# [Written tasks]
1) Reproduce the records verbatim, starting with the line that contains "The height and width of the screenshot is (505, 812)." and going on through the line that contains "point(515,326)".
2) Pick up the account of Subzero's racing career where it ends and continue it.

Subzero made it to the track at age 2, winning a couple of races at Flemington toward the end of the season. But by then, he’d already been earmarked by Salisbury as a future star. That is not to say Salisbury predicted Subzero’s stellar racing career, but he did see something special in the young thoroughbred that he might be able to use in a life after racing.

“Lee would use my stables to house his yearling purchases while they were waiting to be broken in,” he recalled. “As soon as I saw Subzero, I knew I wanted him. I looked at him and thought, ‘Gee, he’s got an intelligent head.’ And he was well put together. There was just so much to like about him - a nice deep shoulder, plenty of rein, and an enormous stride.”

At track work, Salisbury approached trainer Lee Freedman. “Keep me in mind when that grey horse has retired.” Salisbury recalled Lee Freedman laughing while he said, “Let me at least break him in first.”

Children gather around Subzero at the Melbourne Cricket Ground. Photo: Vin Lowe.

Fast-forward a couple of years and Subzero was in G1 form, recording easy victories in the South Australian Derby and the Adelaide Cup, en route to the grand prize in 1992 – the Melbourne Cup. Though he had been purchased with a sprinting career on the cards, he had proved a first-class stayer instead. As he kicked clear 250 metres from home in the 1992 Cup, the crowd roared as only Melbourne Cup crowds can, and Salisbury thought his chances of getting Subzero as a clerk pony were finished. The horse was famous now, a national star.

# [Supplied records]

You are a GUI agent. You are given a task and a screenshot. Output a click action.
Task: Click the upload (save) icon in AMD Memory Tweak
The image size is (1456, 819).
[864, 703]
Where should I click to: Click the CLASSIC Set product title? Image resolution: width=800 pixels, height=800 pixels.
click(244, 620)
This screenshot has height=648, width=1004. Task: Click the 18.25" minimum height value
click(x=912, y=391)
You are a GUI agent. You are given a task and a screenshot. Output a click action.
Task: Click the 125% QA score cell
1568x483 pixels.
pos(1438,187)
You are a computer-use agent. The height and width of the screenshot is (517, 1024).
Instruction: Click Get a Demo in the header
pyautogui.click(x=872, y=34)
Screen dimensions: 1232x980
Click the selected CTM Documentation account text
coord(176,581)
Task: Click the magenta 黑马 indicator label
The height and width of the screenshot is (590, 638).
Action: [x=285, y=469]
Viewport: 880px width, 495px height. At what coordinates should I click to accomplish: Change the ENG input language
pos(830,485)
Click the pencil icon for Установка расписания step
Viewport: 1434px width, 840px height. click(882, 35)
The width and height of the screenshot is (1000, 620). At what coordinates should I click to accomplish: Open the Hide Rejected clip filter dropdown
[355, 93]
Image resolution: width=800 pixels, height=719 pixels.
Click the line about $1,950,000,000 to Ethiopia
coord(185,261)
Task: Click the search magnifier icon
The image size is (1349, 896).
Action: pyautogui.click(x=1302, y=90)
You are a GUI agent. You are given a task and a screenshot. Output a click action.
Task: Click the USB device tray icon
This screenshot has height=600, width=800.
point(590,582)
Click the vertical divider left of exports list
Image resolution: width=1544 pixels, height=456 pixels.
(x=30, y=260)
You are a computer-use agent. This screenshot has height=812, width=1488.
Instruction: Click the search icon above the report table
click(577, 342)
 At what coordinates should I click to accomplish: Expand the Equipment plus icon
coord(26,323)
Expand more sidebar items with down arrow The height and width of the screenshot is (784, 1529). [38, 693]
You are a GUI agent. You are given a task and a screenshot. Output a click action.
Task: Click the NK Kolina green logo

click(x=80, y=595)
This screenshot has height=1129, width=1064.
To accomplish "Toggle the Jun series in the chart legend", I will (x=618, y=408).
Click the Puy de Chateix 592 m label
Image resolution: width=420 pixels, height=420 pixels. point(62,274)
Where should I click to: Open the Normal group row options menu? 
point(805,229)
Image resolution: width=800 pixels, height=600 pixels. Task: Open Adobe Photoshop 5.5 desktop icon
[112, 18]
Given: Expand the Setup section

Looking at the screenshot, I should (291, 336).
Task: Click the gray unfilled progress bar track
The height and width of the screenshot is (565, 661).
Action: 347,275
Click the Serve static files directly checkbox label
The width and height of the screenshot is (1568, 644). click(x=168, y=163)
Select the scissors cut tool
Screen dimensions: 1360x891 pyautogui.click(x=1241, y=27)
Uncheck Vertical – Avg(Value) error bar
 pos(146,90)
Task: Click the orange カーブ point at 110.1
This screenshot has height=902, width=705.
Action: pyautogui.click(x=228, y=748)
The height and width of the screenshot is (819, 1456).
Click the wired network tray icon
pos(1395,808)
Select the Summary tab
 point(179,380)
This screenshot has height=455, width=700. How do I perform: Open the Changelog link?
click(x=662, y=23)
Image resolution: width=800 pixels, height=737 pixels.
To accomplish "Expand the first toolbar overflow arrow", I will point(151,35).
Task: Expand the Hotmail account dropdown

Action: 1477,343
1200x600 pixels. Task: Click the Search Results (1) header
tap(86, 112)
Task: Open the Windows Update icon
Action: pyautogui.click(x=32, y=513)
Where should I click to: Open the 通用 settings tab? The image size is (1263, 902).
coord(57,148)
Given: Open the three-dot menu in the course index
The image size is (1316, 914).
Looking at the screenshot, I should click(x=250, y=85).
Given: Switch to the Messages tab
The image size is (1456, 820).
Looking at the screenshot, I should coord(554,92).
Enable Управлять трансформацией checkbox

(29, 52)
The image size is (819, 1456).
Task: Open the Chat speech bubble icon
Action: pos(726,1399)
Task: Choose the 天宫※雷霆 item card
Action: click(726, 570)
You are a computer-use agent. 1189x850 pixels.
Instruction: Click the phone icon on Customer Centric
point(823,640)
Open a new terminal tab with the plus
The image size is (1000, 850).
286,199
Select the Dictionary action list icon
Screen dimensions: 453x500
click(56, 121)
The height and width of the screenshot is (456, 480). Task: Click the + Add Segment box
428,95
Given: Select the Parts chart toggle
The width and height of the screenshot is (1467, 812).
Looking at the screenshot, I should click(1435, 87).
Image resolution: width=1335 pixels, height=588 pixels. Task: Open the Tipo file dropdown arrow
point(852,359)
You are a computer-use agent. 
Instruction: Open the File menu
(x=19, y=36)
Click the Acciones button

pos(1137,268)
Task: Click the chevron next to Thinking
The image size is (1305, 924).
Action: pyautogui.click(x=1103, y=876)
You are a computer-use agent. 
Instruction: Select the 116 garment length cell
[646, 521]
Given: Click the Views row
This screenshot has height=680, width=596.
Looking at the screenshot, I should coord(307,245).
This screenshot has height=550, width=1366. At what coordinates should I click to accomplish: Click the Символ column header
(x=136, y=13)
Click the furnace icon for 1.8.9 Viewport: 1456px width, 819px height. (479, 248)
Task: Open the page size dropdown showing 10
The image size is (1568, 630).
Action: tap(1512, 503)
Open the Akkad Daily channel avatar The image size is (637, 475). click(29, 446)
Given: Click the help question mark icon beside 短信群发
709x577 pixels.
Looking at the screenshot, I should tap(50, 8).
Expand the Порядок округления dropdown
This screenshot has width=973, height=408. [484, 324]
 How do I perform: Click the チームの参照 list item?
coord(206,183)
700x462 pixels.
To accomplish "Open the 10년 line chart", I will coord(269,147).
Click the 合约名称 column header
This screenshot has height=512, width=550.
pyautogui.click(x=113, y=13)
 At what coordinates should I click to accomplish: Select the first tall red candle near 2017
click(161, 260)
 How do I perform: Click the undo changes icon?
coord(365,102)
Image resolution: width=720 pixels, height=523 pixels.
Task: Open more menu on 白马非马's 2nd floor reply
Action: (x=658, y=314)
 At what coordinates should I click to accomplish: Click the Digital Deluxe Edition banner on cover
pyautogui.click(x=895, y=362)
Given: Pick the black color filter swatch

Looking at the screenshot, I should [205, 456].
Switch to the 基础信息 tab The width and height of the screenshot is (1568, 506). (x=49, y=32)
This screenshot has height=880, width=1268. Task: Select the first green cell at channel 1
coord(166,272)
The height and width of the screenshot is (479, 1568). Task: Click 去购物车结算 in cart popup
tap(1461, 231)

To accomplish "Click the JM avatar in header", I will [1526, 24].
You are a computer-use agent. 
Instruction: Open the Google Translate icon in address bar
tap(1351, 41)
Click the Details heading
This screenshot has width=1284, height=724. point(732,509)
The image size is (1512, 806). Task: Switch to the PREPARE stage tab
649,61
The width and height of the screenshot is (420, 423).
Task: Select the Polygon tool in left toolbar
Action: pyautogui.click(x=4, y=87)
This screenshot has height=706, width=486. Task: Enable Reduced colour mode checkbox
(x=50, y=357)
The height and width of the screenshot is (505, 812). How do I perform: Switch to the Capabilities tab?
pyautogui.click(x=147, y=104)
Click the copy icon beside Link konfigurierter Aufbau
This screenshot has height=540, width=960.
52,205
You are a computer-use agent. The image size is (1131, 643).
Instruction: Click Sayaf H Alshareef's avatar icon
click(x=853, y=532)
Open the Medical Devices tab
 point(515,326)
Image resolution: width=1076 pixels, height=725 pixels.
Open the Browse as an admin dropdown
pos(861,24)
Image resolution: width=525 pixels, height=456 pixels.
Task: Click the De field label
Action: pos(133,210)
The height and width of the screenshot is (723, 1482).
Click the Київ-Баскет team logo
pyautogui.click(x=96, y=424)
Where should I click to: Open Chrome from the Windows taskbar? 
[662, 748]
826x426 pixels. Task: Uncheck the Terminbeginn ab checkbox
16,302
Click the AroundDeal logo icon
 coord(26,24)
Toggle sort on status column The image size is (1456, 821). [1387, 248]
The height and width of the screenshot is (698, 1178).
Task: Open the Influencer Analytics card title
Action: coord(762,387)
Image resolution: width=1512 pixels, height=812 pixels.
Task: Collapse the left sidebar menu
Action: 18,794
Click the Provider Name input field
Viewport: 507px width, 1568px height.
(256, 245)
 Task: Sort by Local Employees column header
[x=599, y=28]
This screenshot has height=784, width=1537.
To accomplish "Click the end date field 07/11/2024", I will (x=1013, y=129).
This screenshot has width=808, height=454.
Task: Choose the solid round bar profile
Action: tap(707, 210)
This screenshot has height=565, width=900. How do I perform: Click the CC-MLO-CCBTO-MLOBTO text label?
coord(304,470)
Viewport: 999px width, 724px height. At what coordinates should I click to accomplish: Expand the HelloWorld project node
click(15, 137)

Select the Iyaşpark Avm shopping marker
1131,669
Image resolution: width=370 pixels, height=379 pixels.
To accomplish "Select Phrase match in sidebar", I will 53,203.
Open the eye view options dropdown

# [Answer list]
1)
The height and width of the screenshot is (505, 812). How do I perform: Switch to the Capabilities tab?
pyautogui.click(x=147, y=104)
Click the copy icon beside Link konfigurierter Aufbau
This screenshot has height=540, width=960.
52,205
You are a computer-use agent. The image size is (1131, 643).
Instruction: Click Sayaf H Alshareef's avatar icon
click(x=853, y=532)
Open the Medical Devices tab
 point(515,326)

2)
But a couple of years later, just a day after Subzero’s racetrack finale in the 1994 Brisbane Cup, Lee Freedman was on the phone, asking Salisbury if he was still interested. He was.

Subzero made his way to the clerk’s stables a veritable superstar. The gelding had won almost AUD$2 million in prize money, and was one of very few grey horses to win a Melbourne Cup, earning him enormous public affection. But he was still very much a racehorse when he began his new duties as a clerk pony.

“He got off the float like boxer Jeff Fenech,” Salisbury said of Subzero’s arrival, “And I wondered if he was going to be the right horse for the job. At his first meeting as a clerk’s horse he stood quietly, but when the barriers opened and the field went, so did he.”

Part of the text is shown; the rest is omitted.